Progressivity also takes the standard definition: is stimulus going out via top-down (i.e., giving bankers cash in exchange for bonds) or bottom-up (i.e., giving poor people cash in exchange for nothing, or to local contractors in exchange for their work on said bridges) methods? The impacts on income distribution and overall inequality are important here, especially given the amount of money that needs to be allocated in a proper stimulus program. Choosing between monetary and fiscal stimulus is key here, as monetary stimulus has the potential to be very regressive.

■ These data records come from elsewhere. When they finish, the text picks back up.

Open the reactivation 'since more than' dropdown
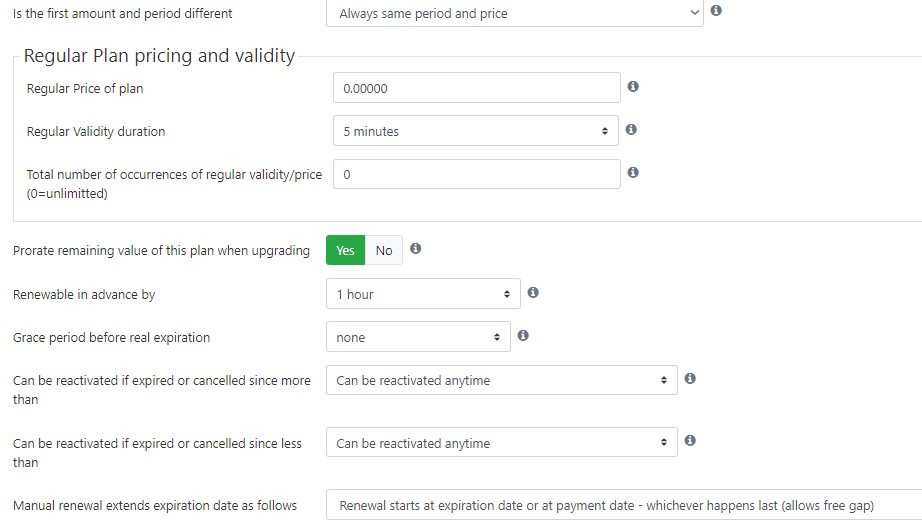 coord(502,380)
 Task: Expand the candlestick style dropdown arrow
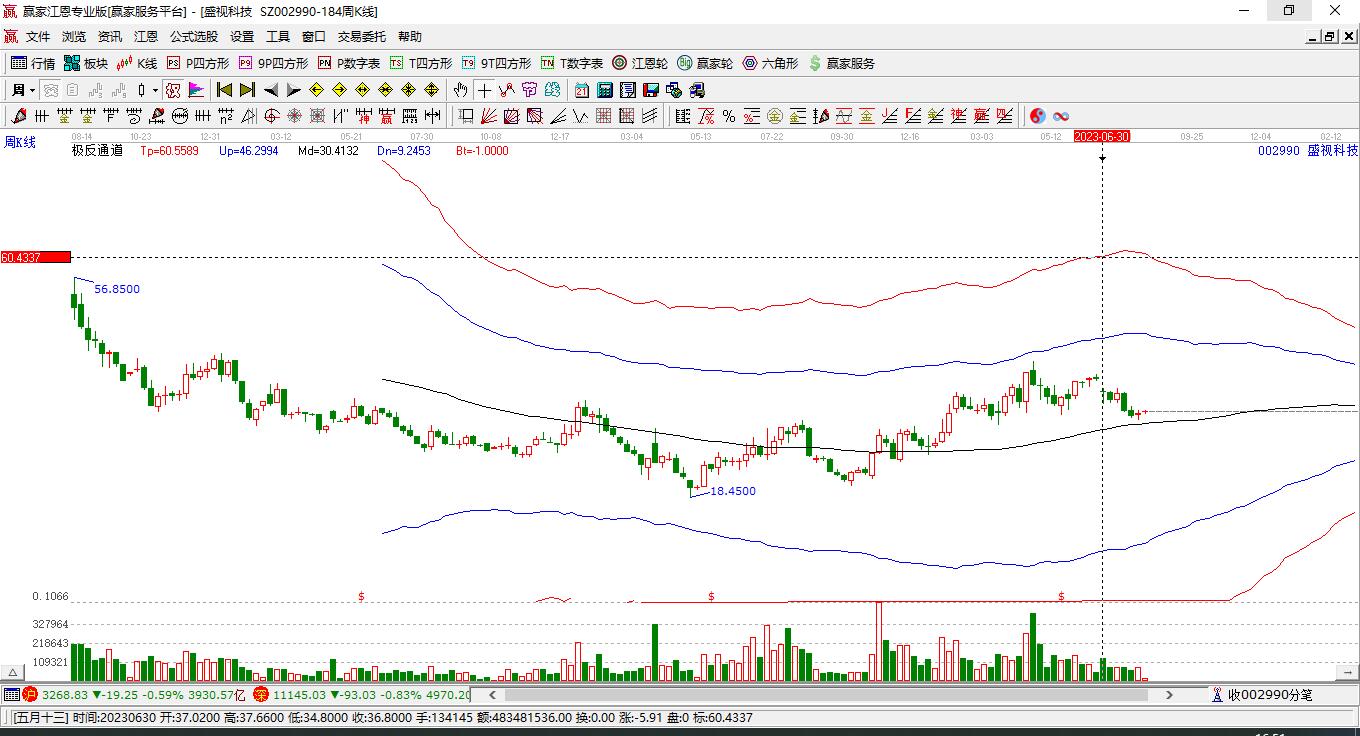click(155, 90)
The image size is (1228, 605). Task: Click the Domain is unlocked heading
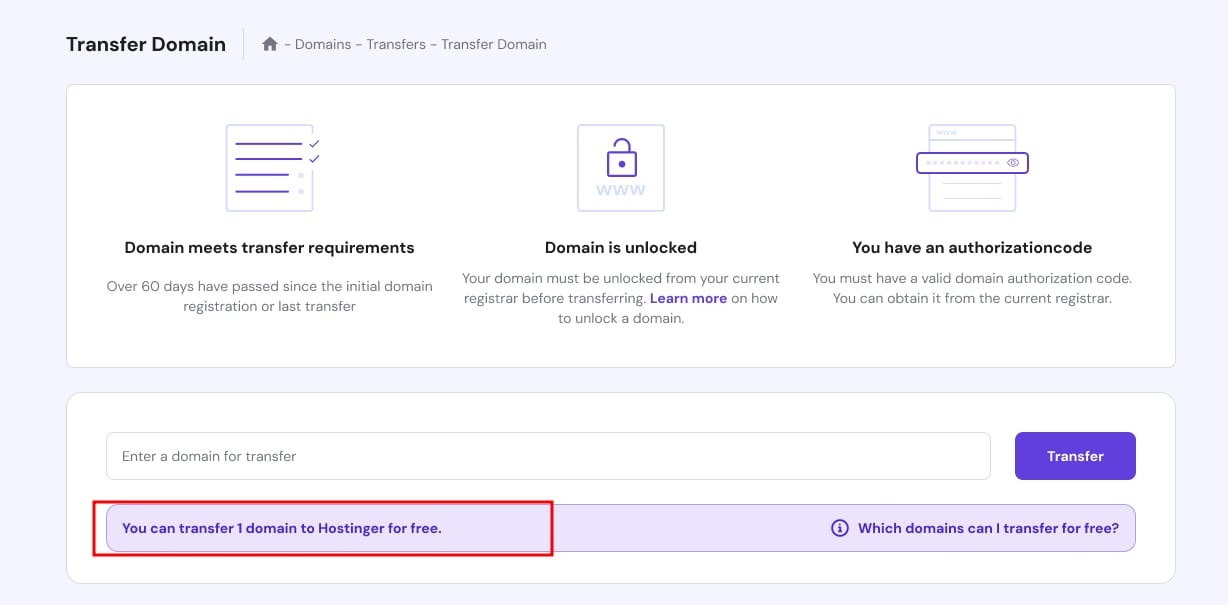[620, 247]
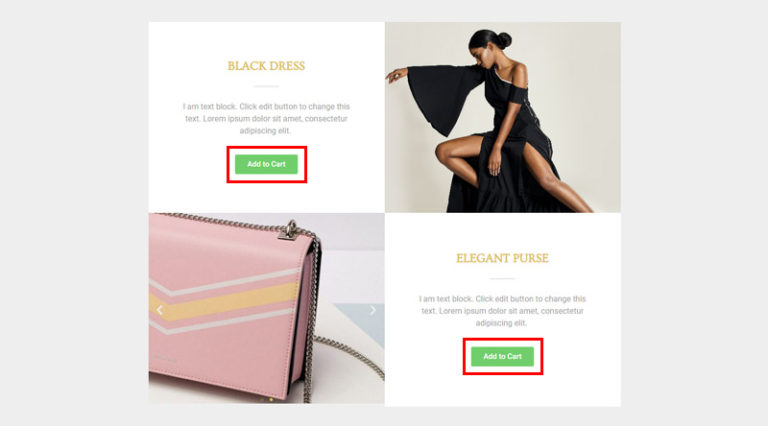The image size is (768, 426).
Task: Click the metal clasp on the purse
Action: tap(289, 230)
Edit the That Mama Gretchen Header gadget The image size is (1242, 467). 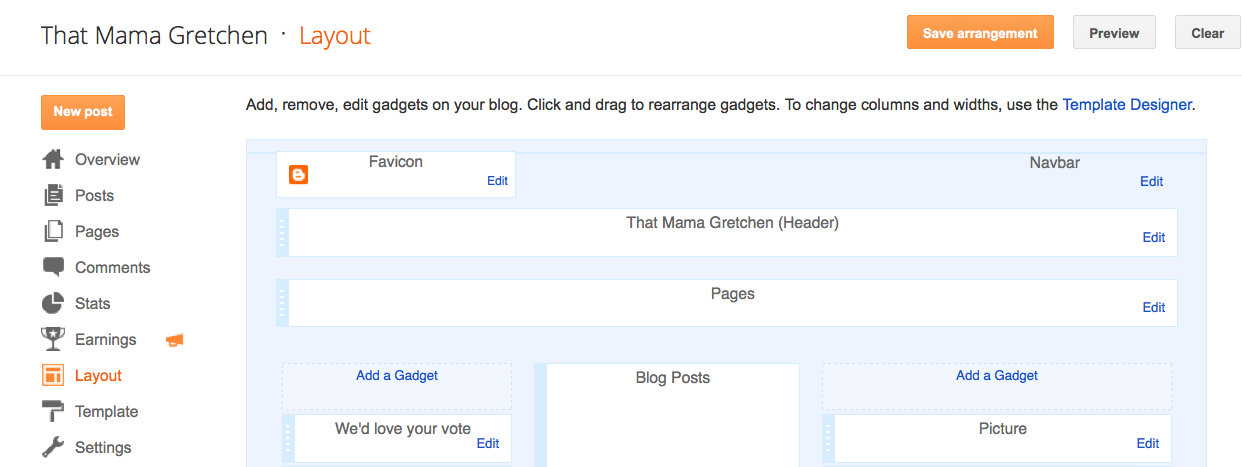pos(1153,237)
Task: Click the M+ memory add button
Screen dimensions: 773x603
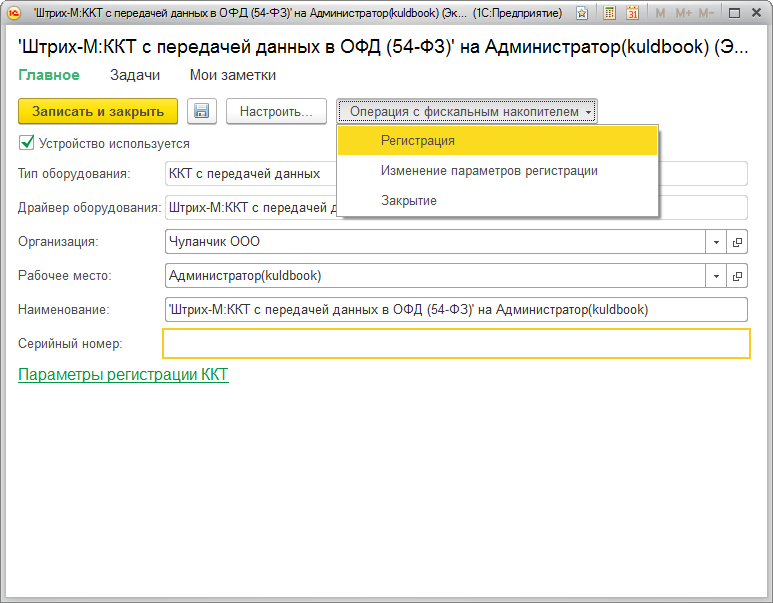Action: coord(683,14)
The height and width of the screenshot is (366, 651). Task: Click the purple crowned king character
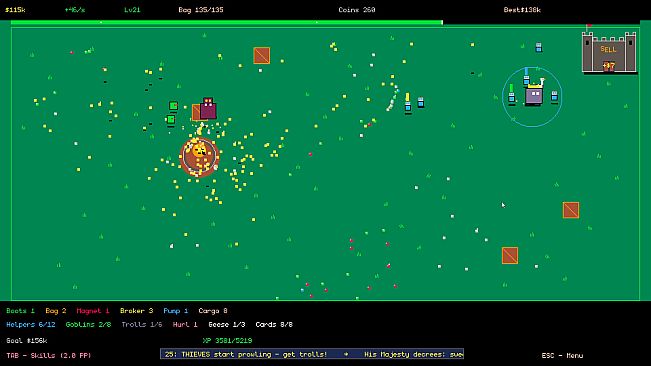click(x=534, y=95)
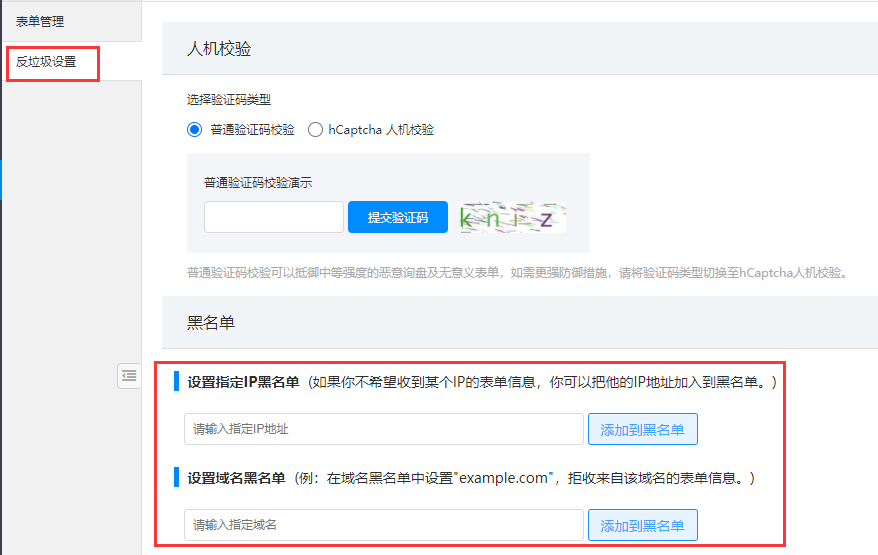The width and height of the screenshot is (878, 555).
Task: Click the 设置指定IP黑名单 heading
Action: (244, 382)
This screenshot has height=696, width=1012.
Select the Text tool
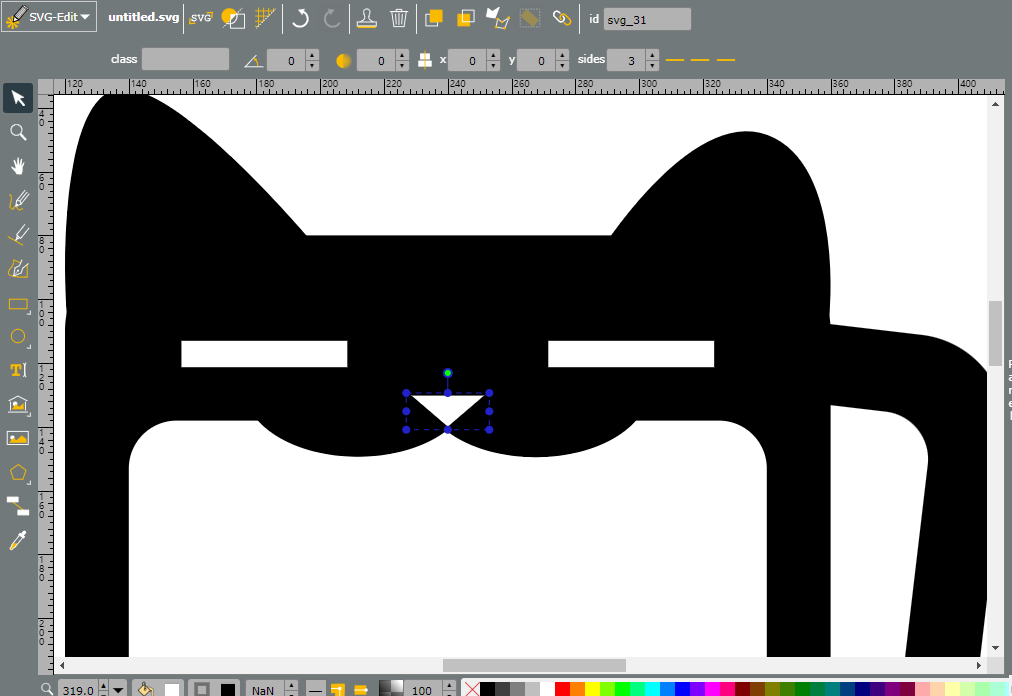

Labor-intensity is perhaps the most important element of composition in a recession, however: it determines the amount of employment that will be created by the additional stimulus. When we use monetary stimulus, we let that decision to market forces; but there is absolutely no guarantee that those forces will put people to work here rather than, say, hiring workers abroad, or increasing executive compensation. When you decide that the money is going to be spent on paving roads, however, you know you are hiring a lot of people, and they are doing a labor-intensive job over a fair amount of time. In turn, this means that more of the gains will be allocated to employment/wages than to profits. Again, the distinction between a preference for monetary vs. fiscal stimulus should be clear.
So, like I said: it’s all well and good to acknowledge that the central bank may be setting the bounds of net expansion, but the fiscal authority reserves the right to control the character of the expansion. And that’s exactly what legislation is for in the first place.